Pedagang Pasar Legi Solo Belum Tempati Kios Darurat di Jl. Sabang, Ini Sebabnya

Pengendara lewat di Jl. Sabang Solo yang digunakan sebagai pasar darurat Pasar Legi, Jumat (30/11 - 2018) siang. Kios darurat belum dipakai pedagang. (Solopos/Irawan Sapto Adhi)
30 November 2018 21:05 WIB Irawan Sapto Adhi Solo Share :

Solopos.com, SOLO -- Para pedagang Pasar Legi Solo yang menjadi korban kebakaran pasar induk tersebut memilih untuk tidak langsung menempati kios darurat di Jl. Sabang, Kelurahan Setabelan, Banjarsari, yang disediakan oleh Pemerintah Kota (Pemkot) Solo.

Berdasarkan pantauan solopos.com, Jumat (30/11/2018) pagi, hampir semua kios darurat di Jl. Sabang dalam kondisi tertutup. Sedikitnya hanya ada tiga kios darurat yang terbuka.

Pengurus Ikatan Kekeluargaan Pedagang Pasar Legi (Ikappagi) Solo, Nono, mengatakan para pedagang Pasar Legi belum memanfaatkan kios darurat karena beberapa hal. Salah satunya, yakni kondisi kios darurat yang dirasa belum aman. 

“Pedagang sebenarnya sudah boleh masuk. Tapi kan mereka mempertimbangkan faktor keamanannya seperti apa?
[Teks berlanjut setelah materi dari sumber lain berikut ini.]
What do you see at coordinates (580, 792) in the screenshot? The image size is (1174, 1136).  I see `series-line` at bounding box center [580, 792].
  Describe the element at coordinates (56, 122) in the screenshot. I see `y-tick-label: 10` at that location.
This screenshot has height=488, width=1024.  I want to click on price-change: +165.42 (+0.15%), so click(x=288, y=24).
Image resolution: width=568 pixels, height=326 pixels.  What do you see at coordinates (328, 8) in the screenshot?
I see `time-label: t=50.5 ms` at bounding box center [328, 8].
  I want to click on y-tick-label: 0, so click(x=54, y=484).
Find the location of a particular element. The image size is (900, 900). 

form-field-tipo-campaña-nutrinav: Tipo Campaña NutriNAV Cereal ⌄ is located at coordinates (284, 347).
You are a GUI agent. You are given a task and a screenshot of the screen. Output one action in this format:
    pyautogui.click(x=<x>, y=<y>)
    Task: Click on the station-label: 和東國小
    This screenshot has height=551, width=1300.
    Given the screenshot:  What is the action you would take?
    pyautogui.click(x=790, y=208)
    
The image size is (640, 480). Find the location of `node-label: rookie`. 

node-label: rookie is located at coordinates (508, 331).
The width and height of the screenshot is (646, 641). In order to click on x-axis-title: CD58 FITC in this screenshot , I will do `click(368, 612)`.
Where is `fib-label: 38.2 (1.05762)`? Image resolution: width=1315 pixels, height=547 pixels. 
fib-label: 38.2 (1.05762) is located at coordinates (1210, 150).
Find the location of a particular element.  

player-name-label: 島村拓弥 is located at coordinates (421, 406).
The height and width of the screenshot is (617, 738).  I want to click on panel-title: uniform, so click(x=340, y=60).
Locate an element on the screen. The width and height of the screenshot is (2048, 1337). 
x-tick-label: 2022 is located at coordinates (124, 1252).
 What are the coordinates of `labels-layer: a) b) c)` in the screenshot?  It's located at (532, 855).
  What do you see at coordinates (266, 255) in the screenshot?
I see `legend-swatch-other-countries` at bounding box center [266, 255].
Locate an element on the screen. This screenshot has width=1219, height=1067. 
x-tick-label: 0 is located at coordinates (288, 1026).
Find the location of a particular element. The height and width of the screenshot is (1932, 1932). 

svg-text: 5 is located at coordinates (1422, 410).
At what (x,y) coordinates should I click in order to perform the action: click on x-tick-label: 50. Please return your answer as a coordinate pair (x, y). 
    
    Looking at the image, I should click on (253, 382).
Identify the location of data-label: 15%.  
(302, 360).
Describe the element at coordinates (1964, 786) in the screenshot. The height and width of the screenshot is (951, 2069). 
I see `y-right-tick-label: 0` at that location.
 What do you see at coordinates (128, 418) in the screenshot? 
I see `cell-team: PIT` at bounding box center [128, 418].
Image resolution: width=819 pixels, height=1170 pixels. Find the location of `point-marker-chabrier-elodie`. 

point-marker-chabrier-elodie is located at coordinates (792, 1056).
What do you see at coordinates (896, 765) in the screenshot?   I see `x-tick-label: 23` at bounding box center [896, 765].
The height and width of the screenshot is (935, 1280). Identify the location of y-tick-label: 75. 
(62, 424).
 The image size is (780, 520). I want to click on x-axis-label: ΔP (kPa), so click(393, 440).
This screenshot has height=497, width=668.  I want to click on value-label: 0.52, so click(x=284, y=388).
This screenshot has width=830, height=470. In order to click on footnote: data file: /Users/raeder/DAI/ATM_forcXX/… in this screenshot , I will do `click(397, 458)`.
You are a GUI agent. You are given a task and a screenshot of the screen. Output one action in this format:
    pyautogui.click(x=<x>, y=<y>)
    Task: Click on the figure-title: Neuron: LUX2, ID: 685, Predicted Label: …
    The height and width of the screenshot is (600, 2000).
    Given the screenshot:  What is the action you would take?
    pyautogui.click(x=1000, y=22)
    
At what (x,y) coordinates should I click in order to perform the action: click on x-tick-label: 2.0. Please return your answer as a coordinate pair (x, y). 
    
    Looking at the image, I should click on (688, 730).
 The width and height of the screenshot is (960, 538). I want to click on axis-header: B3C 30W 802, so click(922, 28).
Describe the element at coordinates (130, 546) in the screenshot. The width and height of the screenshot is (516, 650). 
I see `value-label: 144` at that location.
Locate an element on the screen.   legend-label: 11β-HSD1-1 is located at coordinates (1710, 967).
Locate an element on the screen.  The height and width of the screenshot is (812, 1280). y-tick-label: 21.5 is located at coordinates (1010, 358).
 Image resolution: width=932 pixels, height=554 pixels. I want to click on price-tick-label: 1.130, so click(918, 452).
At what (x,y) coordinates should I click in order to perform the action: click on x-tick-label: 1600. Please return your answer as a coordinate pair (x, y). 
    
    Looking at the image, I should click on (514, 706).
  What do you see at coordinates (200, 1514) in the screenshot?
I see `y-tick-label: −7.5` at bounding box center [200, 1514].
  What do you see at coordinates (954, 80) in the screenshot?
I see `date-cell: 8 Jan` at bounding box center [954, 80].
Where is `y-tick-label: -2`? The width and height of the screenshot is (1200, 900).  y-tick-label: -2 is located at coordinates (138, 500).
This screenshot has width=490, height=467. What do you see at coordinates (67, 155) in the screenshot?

Kalau kios darurat tidak dijaga, para pedagang otomatis takut akan kehilangan barang dagangan,” kata Nono saat diwawancarai solopos.com, Jumat.

Selain faktor keamanan, Nono menyebut para pedagang belum mulai menempati kios darurat hingga sekarang dikarenakan masih mempersiapkan berbagai keperluan tambahan.

Para pedagang diyakini masih menyiapkan berbagai kebutuhan yang bisa membikin kiosnya makin nyaman dipakai untuk berjualan, seperti meja kursi dan instalasi pengaman yang disesuaikan dengan ukuran kios darurat.

Nono mengatakan para pedagang diharapkan oleh Pemerintah Kota (Pemkot) Solo bisa menempati kios darurat maupun los darurat sebelum dilaksanakan prosesi penyerahan pasar darurat oleh Wali Kota Solo pada 7 Desember 2018.

“Kios darurat itu kan baru proses penyerahan. Saya yakin para pedagang masih mempersiapkan berbagai keperluan atau melakukan pembenahan ulang di sana-sini agar kios darurat bisa lebih nyaman dipakai,” jelas Nono.

Ketua Ikappagi Solo, Tugiman, menyebut para pedagang yang sebelumnya berjualan di kios Pasar Legi sudah diberikan kunci gembok kios darurat pada Senin (27/11) sore. Setelah mendapatkan kunci tersebut, para pedagang diperbolehkan untuk langsung memasuki atau memanfaatkan kios darurat masing-masing.

Dia menduga para pedagang hingga Jumat pagi belum mulai berjualan di kios darurat karena masih mempersiapkan banyak hal. Saat disinggung soal kondisi kios darurat yang dibikin hanya berukuran sekitar 2 m x 4 m, Tugiman yakin para pedagang menerimanya. 

“Saya rasa para pedagang belum berjualan di kios darurat hingga sekarang [Jumat] karena masih melakukan perbaikan kios masing-masing. Tujuannya tentu agar kios darurat biar semakin nyaman atau pas dipakai untuk berjualan,” kata Tugiman.